Elle fait ainsi la connaissance de Lola qui travaille au bureau de poste. Cette dernière l'invite à dîner un samedi soir chez elle. Elle habite seule au-dessus du bureau de poste, et accorde une attention particulière à son jardin, ainsi qu'à son intérieur entretenu de manière quasi obsessionnelle. Rien ne dépasse….

Elle possède une immense armoire, héritage familial dans laquelle reposent des coeurs brodés par les femmes de la famille : la fille aînée hérite d'un coeur cousu par sa mère (et ainsi de génération en génération) dans lequel elle a enfoui ses secrets écrits sur des petites morceaux de papier, et cousu ensuite avec soin. Il est interdit de les ouvrir, sous peine de s'attirer une malédiction.

Un des coeurs s'est déchiré en tombant une nuit où il y avait du vent… et l'auteure et Lola vont lire les secrets de l'aïeule, Inès Dolorès. Les petits mots sont numérotés pour la plupart, mais certains ne l'étant pas il sera plus difficile de retrouver la chronologie.

J'ai aimé l'histoire d'Inès Dolorès, parcourir son enfance, ses histoires d'amour, dans l'Espagne à différentes époques et je m'attendais à découvrir les secrets des autres femmes.

En fait, l'auteure nous entraine ailleurs, vers une histoire d'amour en Bretagne au moment de la première guerre mondiale, en entremêlant un récit autour de Lola qui tombe amoureuse, sur fond de roses sauvages au parfum toxique qui rend tout le monde plus ou moins dingues…

Et, pour corser le tout, Carole Martinez nous raconte sa vie, nous interpelle au passage pour nous faire entrer dans l'histoire et nous laisse en plan au beau milieu.

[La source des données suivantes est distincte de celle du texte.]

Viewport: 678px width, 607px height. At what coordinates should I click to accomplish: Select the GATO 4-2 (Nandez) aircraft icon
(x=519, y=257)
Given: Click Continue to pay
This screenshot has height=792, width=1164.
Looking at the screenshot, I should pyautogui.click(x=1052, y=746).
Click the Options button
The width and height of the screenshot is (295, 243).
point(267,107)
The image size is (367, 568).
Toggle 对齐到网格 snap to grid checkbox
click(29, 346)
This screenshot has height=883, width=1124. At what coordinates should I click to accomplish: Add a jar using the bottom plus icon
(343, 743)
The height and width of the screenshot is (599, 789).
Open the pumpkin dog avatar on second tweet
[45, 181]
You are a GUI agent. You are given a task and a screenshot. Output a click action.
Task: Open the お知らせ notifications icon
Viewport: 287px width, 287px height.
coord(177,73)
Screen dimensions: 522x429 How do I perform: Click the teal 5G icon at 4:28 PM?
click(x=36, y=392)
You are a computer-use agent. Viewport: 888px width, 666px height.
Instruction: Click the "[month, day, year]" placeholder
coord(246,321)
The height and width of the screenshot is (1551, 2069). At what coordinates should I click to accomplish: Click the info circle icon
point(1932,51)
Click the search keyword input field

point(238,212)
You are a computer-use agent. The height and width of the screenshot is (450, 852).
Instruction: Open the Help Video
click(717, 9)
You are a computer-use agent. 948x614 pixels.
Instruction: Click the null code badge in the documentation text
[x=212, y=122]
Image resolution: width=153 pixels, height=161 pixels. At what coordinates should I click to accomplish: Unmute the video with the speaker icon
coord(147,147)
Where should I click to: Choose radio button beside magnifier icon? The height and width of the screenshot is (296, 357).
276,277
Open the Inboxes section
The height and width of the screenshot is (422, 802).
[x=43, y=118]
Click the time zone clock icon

J'ai tenu à terminer ce roman parce que j'ai voulu laisser une chance à l'auteure dont j'ai tellement aimé « du domaine des murmures » et « La terre qui penche » mais cela m'a coûté, et j'ai été très déçue par cette lecture, d'autant plus que l'autofiction et moi, cela fait deux. C'est bien écrit, c'est certain, mais on se croirait dans un atelier d'écriture consacré à l'absurde…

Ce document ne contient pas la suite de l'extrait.